* _Your goal_
Express the data from the line containing "Given: Click the 语气 subtitle text" up to and including the line containing "This screenshot has" as a Markdown table with two columns, Row and Line, numbering each row and omitting any blank lines.

* _Extracted data_
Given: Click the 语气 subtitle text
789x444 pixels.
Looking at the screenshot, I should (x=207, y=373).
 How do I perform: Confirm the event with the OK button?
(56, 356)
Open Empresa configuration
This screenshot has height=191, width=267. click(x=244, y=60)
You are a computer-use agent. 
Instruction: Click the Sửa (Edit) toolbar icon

--

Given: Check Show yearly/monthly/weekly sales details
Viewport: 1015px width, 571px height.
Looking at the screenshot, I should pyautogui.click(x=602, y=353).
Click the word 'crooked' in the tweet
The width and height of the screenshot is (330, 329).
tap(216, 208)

* _Answer for the task_
| Row | Line |
|---|---|
| 1 | Given: Click the 语气 subtitle text |
| 2 | 789x444 pixels. |
| 3 | Looking at the screenshot, I should (x=207, y=373). |
| 4 |  How do I perform: Confirm the event with the OK button? |
| 5 | (56, 356) |
| 6 | Open Empresa configuration |
| 7 | This screenshot has height=191, width=267. click(x=244, y=60) |